It has long been thought - especially by those with an over-vivid imagination, a persecution complex and too much time on their hands - that things in the world are not always as they seem to be. In short, many people seem to believe that there are – out there – conspiracies by the rich, the powerful and others with a vested interest to make things appear different to the way they really are.
Of course, such people are quite reasonable dismissed as nutters and lunatics, mostly in want of a girlfriend. However, now things have changed.
For, it was revealed yesterday that there is – indeed - a secret cabal of hidden departments in most Western governments who do create these conspiracies.
In the past these departments would concentrate on creating conspiracies mainly for their domestic markets in order to divert attention away from the latest governmental cock-up, but in these days of the internet and global media increasingly the conspiracy theories are created for an international audience.
These national government departments were set up in a off-the-record meeting between the governments that make up what is now called the G7 group of countries back in the mid 1970s.
These governments had – eventually – all come to the conclusion that they needed something, anything, to divert attention of their peoples away from noticing the inherent incompetence of governments; governments who dared not admit they had no idea what was going on, and – even if they did – they had absolutely no idea what to do about it.
Now, though, through the auspices of the most recent secret G7 meeting several western governments have decided to merge the efforts of their – sometimes competing – Conspiracy Departments to manufacture conspiracy theories that will encompass several governments and countries at once. This is a direct result of the humongous cock-ups now commonly known as the Iraq war, and the continuing Afghanistan debacle.
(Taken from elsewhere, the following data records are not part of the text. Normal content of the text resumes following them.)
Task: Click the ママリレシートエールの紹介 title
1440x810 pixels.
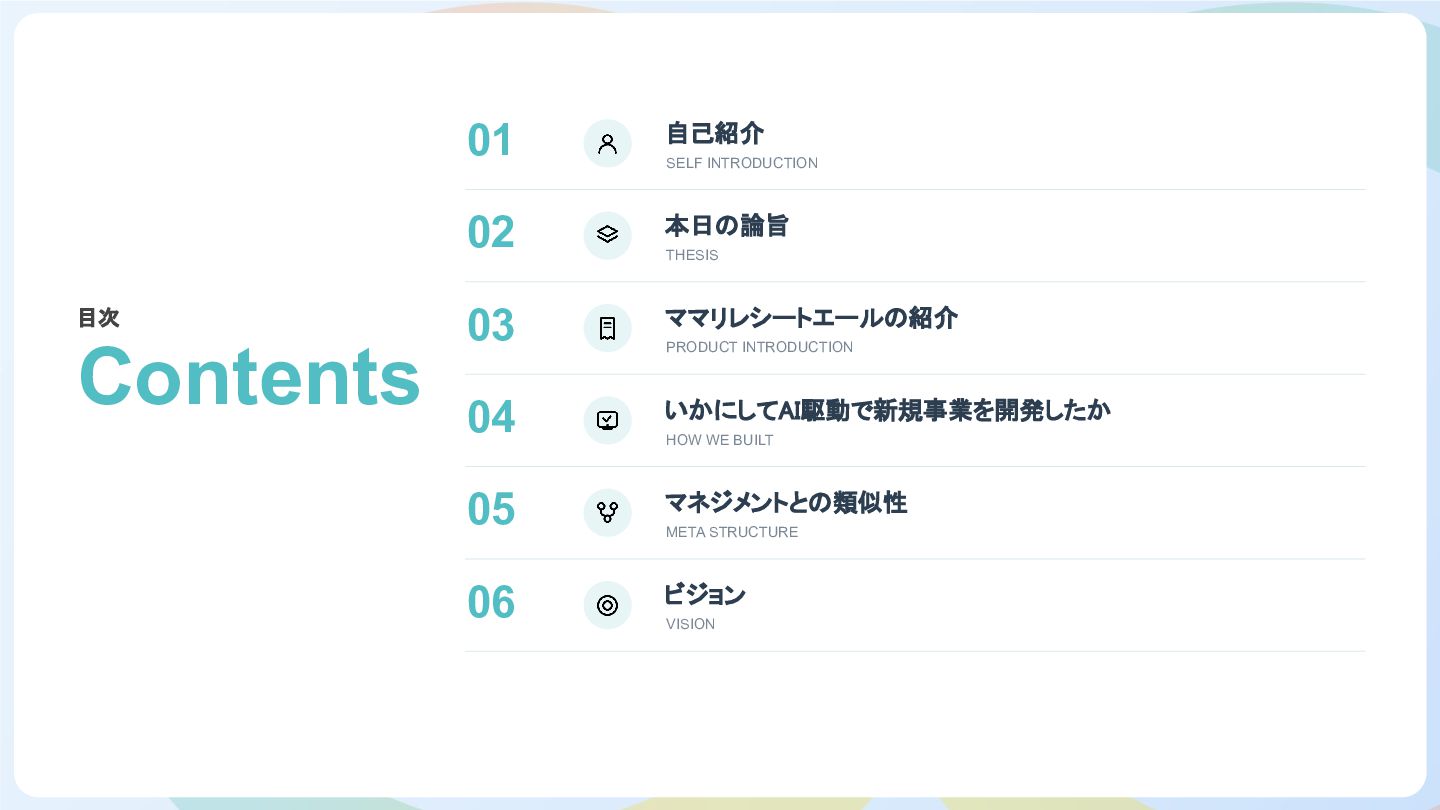Action: 812,318
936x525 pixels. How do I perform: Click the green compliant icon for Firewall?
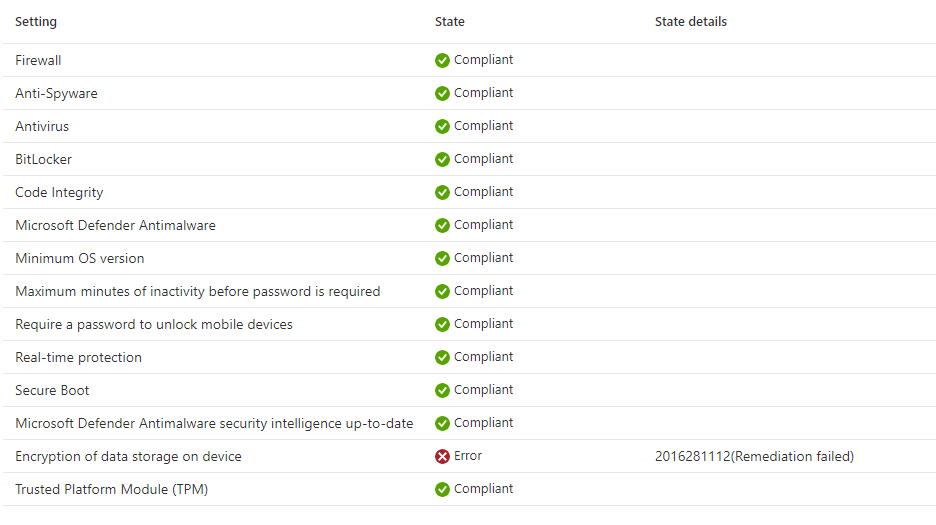442,60
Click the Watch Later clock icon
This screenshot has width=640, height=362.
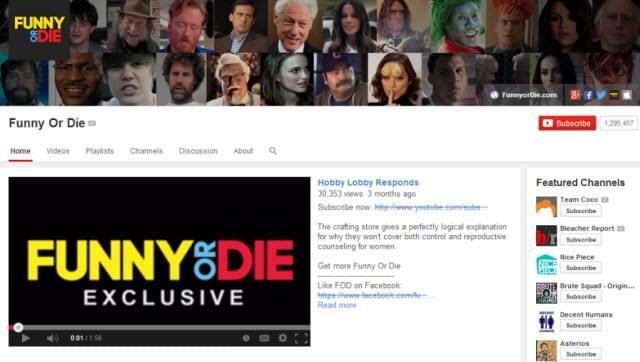click(246, 338)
These events, or series of disasters, has shown up the major players in this farrago to be a useless bunch of incompetents who could not organise a glimpse of naked flesh in a strip club, whist the governments who have replaced the original bunch of incompetent idiots have – so far – proved that – if anything – they have even less idea of what is going on and absolutely no idea what to do about it.
Consequently – as a matter of urgency all the G7’s Conspiracy Theory departments have been ordered to work together – flat-out – to develop a conspiracy theory that will transfix the populations of all the countries involved, in order to divert the attention of those populations away from the increasingly obvious fact that their governments are, have been, and always will be, completely and utterly useless, out of their depth and totally lacking of any kind of clue whatsoever, and that inventing politics so that these utterly clueless self-aggrandising idiots would leave the rest of us alone has been a complete failure.